For Steve Connell, one of many performers coming to town, poetry is ‘rock and roll’|

One year ago, during the inaugural Wine Country Spoken Word Festival, visiting poet-performer Steve Connell found himself playing to some very different audiences from what he’d expected.

“The fires had displaced so many people, right?” he recalls, speaking on the phone from his home in L.A. “So in addition to doing the big show at the Mystic, some of us decided to go out and do some little events at shelters and high schools, making connections to the community that was in the middle of this outrageous crisis. That was so cool and so meaningful, to me personally. I’m an activist as much as an artist, so any time you can take your art into the community, it’s a good thing.”

This year, though, Connell allows, when he travels up to take part in the second consecutive year of the ambitious Petaluma-based festival, he’s looking forward to enjoying the city without the added excitement of a massive wildfire.

“Maybe I’ll get to go wine tasting with my girlfriend this time,” he says with a laugh.

Connell is a poet who blends huge swaths of “performance art” and riveting dramatic and comedic acting into his appearances. His writing is intense, entertaining, rhythmic and highly engaging, and the way he brings his words to life – moving, jumping, dropping, crawling or pretending to be trapped in a box – make watching his shows a unique and riveting experience. He’s performed all over the world, before audiences that include President Obama, Norman Lear, Maya Angelou and Oprah Winfrey.

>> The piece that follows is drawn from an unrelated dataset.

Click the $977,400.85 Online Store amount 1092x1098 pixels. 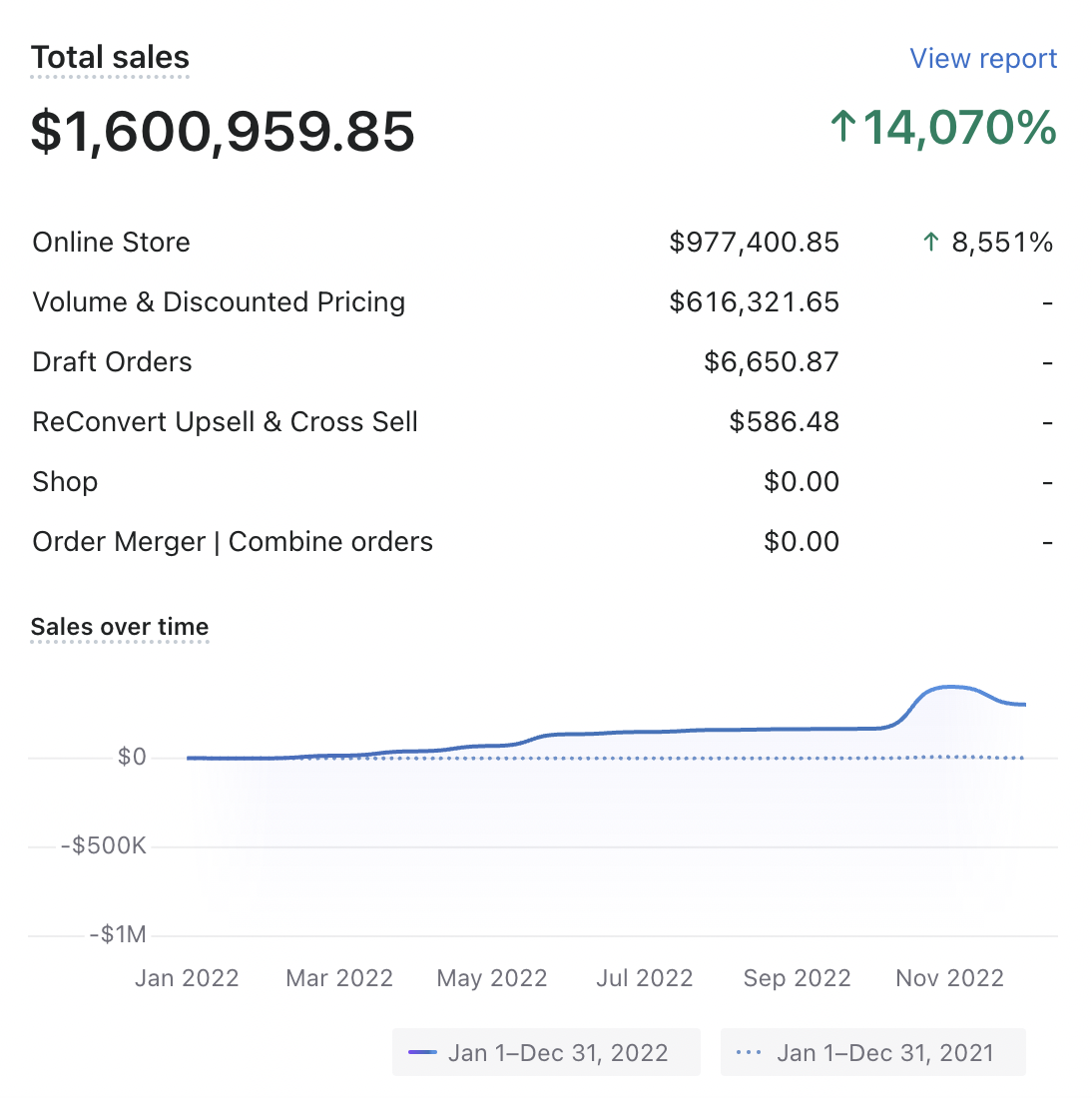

The Wine Country Spoken Word Festival, running Friday to Sunday, Oct. 19-21, features some of the country’s best poets, standup comics, storytellers, improvisational comedians, solo performers and other spoken word artists. These will include Emmy-winning comic W. Kamau Bell, poetry slam champion Denice Frohman, acclaimed storytellers Bil Lepp and Elizabeth Ellis, solo performer Zahra Noorbakhsh and many others. Some will be teaming up for massive showcase performances on Friday and Saturday nights, at the Mystic Theatre. Some will also be appearing in smaller events at Hotel Petaluma, throughout the day on Saturday. Those events will include Elizabeth Ellis’ workshop “How to Create Characters That Pop,” Denice Frohman’s engaging presentation “Poetry in a Time of Despair,” and Connell’s own mini-workshop, titled “Up Close and Personal.”

The festival is organized by Dave and Juliet Pokorny, who founded Petaluma’s popular monthly West Side Stories story slam contests. Himself a professional stand-up comic and longtime fan of storytelling in all its forms, Dave Pokorny will once again act as host for the various events throughout the weekend.

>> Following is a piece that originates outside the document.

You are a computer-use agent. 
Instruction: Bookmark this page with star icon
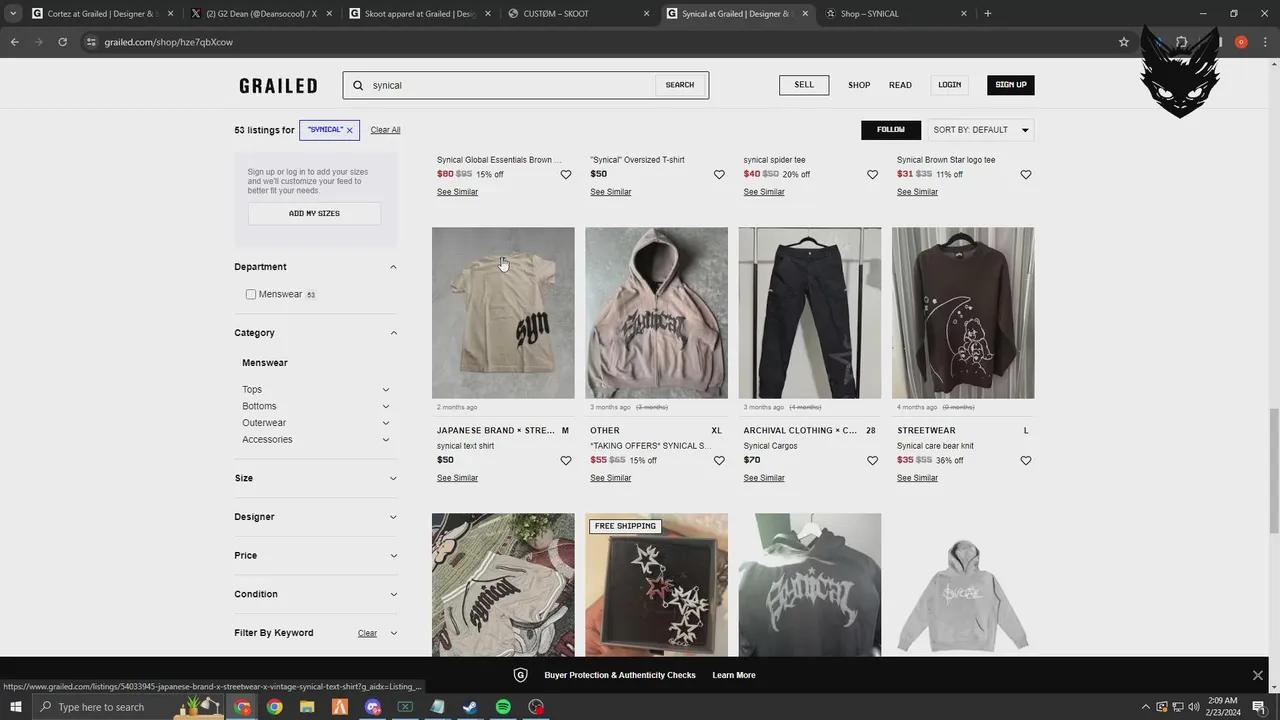1123,42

“Dave and Juliet bring a genuine love and appreciation for the spoken word art form, and you can feel that in every aspect of how they’ve put this festival together,” observes Connell. “The whole event is so carefully crafted and curated, from the big, high-caliber showcases to the smaller, sort of eccentric and intimate little sideshow things. Every aspect of the festival is built with love and fun and a true sense of excitement for the art form.”

Connell believes that the effectiveness of this particular festival lies, in part, in its expansiveness.

“Spoken word is a big category, right?” he says. “It includes so much. Some people are locked into just poetry, or just storytelling, or just stand-up comedy, or just improvisation stuff. But some of us just love all kinds of spoken word, and we love being exposed to as much variety as possible. The difference between Bil Lepp and me, or between me and W. Kamau Bell, between what they do and what I do, couldn’t be too much bigger. And I love it because I get to sit in the audience and think, ‘Yo, look what this cat’s doing and how he’s approaching it so differently from how I do it!’”

Connell admits that his own style is hard-to-describe, a blend of many different influences, and that he never considered himself a poet until he took a few creative writing classes in college.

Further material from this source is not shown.